Coronavirus fears in Blackburn: ‘We need to get on top of this’

In prime wedding season, the streets of Whalley Range in Blackburn would normally be bustling with brides buying intricately embroidered luxury silks and guests heading into the sweet shops to pick up boxes of delicately flavoured gifts.

But on this wet Wednesday morning, most of the shops were closed. Others welcomed a handful of customers with signs in the window reminding them to socially distance.

Blackburn, in Lancashire, is facing an increase in coronavirus cases, centred on its large Asian community.
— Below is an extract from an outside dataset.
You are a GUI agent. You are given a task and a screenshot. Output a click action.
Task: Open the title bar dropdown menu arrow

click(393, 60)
On Tuesday the town’s council brought in new restrictions to try to stem the spread of the disease, in what officials described as an urgent effort to avoid a centrally imposed lockdown.
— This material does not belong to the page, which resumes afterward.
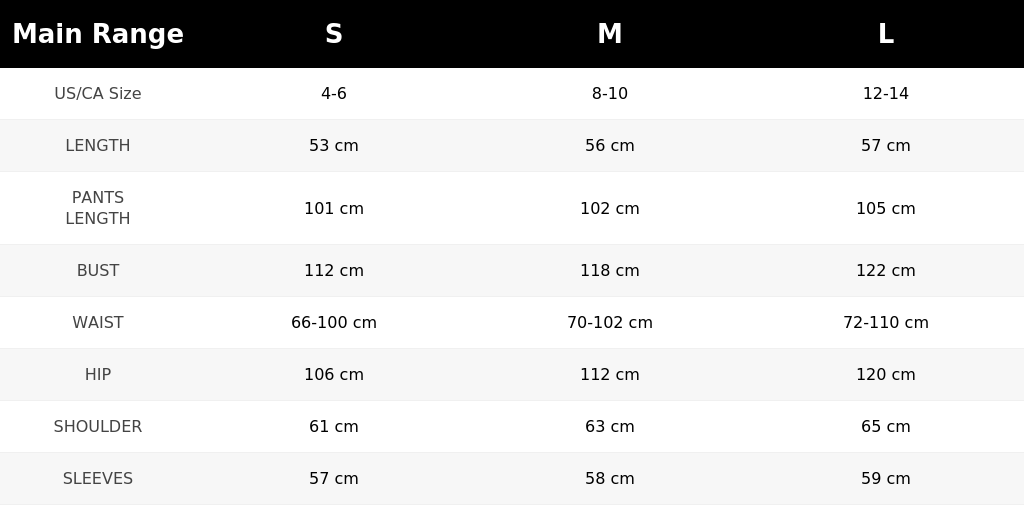Click the 8-10 size cell

609,93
Prof Dominic Harrison, the local authority’s director of public health, said there had been 114 coronavirus cases in the last two weeks, 97 of them among south Asian people.

Ebrahim Chand, 27, who helps to run his family’s laundry business in the area, welcomed the council’s decisive action, saying the government had been too slow to act with the initial nationwide lockdown.
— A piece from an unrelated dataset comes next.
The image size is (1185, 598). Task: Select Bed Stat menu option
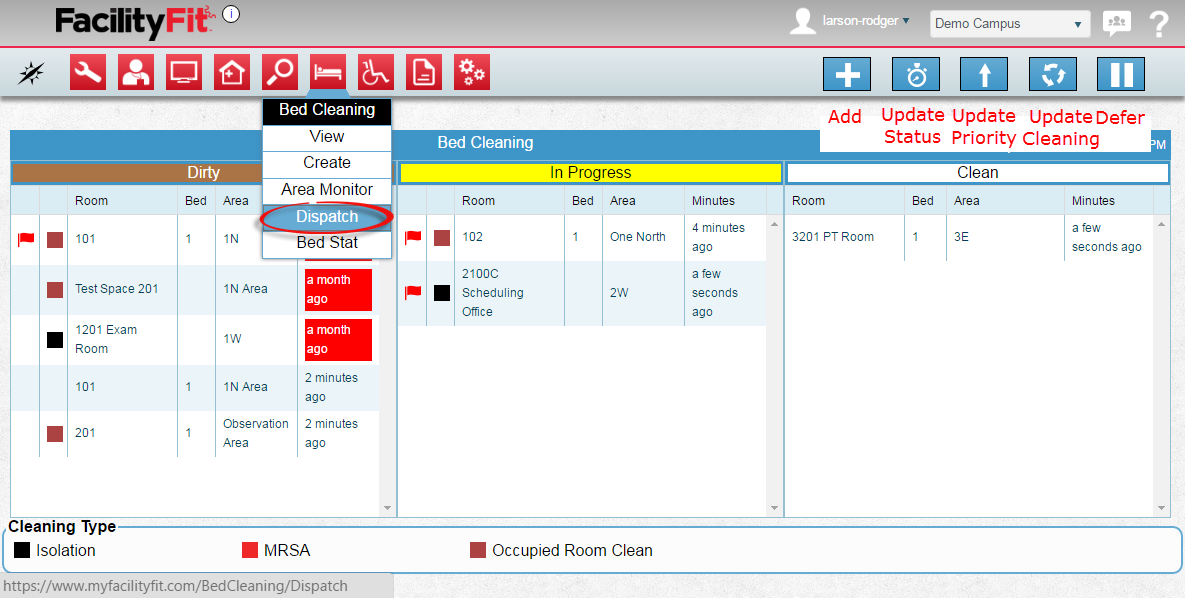tap(327, 243)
“The numbers are going up, so as a community we need to get on top of this. It is good that the council here are taking matters into their own hands,” he said. “Our friends in the government, like Boris [Johnson], only seem to have a vague idea of what they are doing, and as they discuss what to do our numbers are steadily rising.”

Blackburn is third on the list of places with the highest weekly coronavirus rates, behind Leicester and nearby Pendle.

Analysis by the local authority has shown the emergence of household clusters, where a single person infects a whole household. Harrison said younger south Asian residents may be carrying the virus without any symptoms and passing it on to large multi-generational families.

“So a number of those are causing the rising tide event, and we know that they are in mainly south Asian areas, and they are in areas with high numbers of terraced houses with high numbers of occupants in the house, so four or more, five or more people in the household,” he said.

Akbar Ghantiwala



Akbar Ghantiwala outside his shop. Photograph: Joel Goodman/The Guardian

When the Guardian visited, many people in the town were wearing masks but some food shops continued to serve customers without gloves and with no access to hand sanitiser for customers.

Akbar Ghantiwala, who runs the fabric shop Glamour, said he had not sold a dress in four months and his business would not survive another lockdown. He urged people to adhere to hygiene rules and social distancing guidelines.

“We have heard about people starting to go to gatherings and I say please stop this. My shop was closed for three months and still now I only have a few customers,” he said. “I am really struggling and we won’t get through it again. I just ask, please, please listen. We have already had plenty dead here and we can’t have more,” he added.